"This will be a key event for all Central Africans, whatever their religious affiliations," said Imam Omar Kobine Layama, president of the Islamic Council. "We're hoping the Holy Father will bring a clear message about the unity of believers, interfaith dialogue, human rights and peace, which could really liberate us and help rebuild social links the various armed groups have destroyed."
Pope Francis will visit the capital, Bangui, Nov. 29-30, after visiting Kenya and Uganda. Included in his itinerary is a meeting with Muslims in the city's central Koudoukou mosque.
In an Oct. 22 interview with Catholic News Service, the imam said Muslim leaders had asked Pope Francis to call on rebel groups to give up their weapons after UN-sponsored disarmament efforts had failed "to get the message across."
"The Holy Father has already done a great deal to help all Central Africans, whether they're Catholics, Muslims, Protestants or animists," he told CNS. "This will be, first and foremost, an occasion for prayer. But it will also allow us to present our Muslim community to the world, highlighting its anxieties and fears."
Meanwhile, the secretary-general of the Central African Republic bishops' conference said Muslim representatives had been consulted about plans for the two-day visit and how the Pope's presence could best serve to ease the crisis.
"The Holy Father will speak to the hearts of both Christians and Muslims — we hope he'll find the right words and gestures to save our country and enable us to move forward," Msgr. Cyriaque Gbate Doumalo told Catholic News Service Oct. 22.
"People of all communities here are aware of the totality of tasks we face and very much need encouragement and hope. The conditions are right, and we count on them to respond appropriately at this important moment for testimony, forgiveness and reconciliation."
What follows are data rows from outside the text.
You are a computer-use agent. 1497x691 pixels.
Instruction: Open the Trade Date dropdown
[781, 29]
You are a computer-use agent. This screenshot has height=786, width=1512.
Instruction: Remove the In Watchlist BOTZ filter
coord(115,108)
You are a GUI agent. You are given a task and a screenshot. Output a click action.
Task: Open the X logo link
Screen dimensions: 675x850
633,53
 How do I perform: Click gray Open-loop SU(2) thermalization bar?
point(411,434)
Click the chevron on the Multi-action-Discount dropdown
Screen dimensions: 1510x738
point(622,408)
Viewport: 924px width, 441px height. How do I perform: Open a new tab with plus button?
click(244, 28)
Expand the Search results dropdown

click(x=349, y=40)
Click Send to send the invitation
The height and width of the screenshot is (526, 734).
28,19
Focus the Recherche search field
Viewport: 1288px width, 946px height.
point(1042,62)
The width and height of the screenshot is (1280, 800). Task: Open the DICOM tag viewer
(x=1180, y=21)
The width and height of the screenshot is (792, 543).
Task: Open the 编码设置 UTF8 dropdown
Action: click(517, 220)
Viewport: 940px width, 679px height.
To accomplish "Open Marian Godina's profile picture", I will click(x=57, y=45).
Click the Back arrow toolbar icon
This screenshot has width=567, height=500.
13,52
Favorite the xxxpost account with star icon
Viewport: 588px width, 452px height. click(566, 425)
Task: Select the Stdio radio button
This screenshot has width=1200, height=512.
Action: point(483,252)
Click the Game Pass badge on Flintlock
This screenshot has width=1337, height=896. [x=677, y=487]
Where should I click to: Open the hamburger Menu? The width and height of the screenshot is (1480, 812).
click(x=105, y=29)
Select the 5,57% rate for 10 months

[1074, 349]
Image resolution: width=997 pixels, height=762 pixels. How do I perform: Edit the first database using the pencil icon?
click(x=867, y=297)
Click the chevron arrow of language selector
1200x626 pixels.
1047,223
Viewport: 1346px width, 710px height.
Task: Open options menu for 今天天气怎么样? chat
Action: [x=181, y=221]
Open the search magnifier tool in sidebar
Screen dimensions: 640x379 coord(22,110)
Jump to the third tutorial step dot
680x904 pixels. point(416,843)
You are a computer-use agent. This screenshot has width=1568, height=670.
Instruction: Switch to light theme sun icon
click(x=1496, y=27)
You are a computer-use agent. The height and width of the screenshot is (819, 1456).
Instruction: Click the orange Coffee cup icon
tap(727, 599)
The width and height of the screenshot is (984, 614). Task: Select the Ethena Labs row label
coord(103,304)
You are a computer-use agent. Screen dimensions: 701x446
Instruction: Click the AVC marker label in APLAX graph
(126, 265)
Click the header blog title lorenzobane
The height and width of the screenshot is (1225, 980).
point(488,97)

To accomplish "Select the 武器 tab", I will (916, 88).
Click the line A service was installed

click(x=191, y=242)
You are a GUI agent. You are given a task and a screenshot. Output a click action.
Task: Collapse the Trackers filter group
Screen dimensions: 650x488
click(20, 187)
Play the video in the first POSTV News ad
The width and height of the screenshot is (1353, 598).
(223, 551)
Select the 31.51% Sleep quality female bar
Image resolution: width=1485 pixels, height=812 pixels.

The Catholic Church's nine dioceses make up a third of the 4.4 million inhabitants of the Central African Republic, where a rebel Seleka movement, led by Arab-speaking Islamists, suspended the constitution in March 2013 but was driven back after the January 2014 deployment of French and African peacekeepers.
A National Reconciliation Forum, convened by the country's transitional parliament in May, brought armed factions from Seleka and its Christian-dominated rival, Anti-Balaka, into preparations for an Oct. 4 constitutional referendum. However, the national vote was postponed after a late-September upsurge of Christian-Muslim violence in Bangui left at least 36 people dead and 27,000 displaced.
The Pope's itinerary includes talks with the Central African Republic's transitional president, Catherine Samba-Panza, and a prayer vigil outside Bangui's Notre Dame Cathedral, as well as a meeting with Protestants and celebrating Mass at the city's 20,000-seat Barthelemy Boganda Stadium.
Doumalo said Bangui Archbishop Dieudonne Nzapalainga, president of the bishops' conference, would be meeting with the Vatican nuncio and government officials to make final preparations for the visit.
He added that the Pope Francis would be meeting some of the Central African Republic's 460,000 internally displaced inhabitants Nov. 29 at a refugee camp in St. Saviour parish near the stadium and said Church leaders were working closely with African and French forces from the UN peacekeeping operation to ensure security for the visit.
Doumalo said local Catholics recalled an August 1985 pilgrimage by St. John Paul II and hoped the latest papal visit would help the country "rebuild and develop."
"The preparations are now far advanced, and we're praying nothing now dislodges them," he said.
"Africans are naturally religious people — they believe in God and trust the Pope's capacity to help after all these barbaric sufferings. In this Year of Mercy, we hope his message will he heard throughout the region, and that groups like Boko Haram will see it as an occasion to return to the path of peace."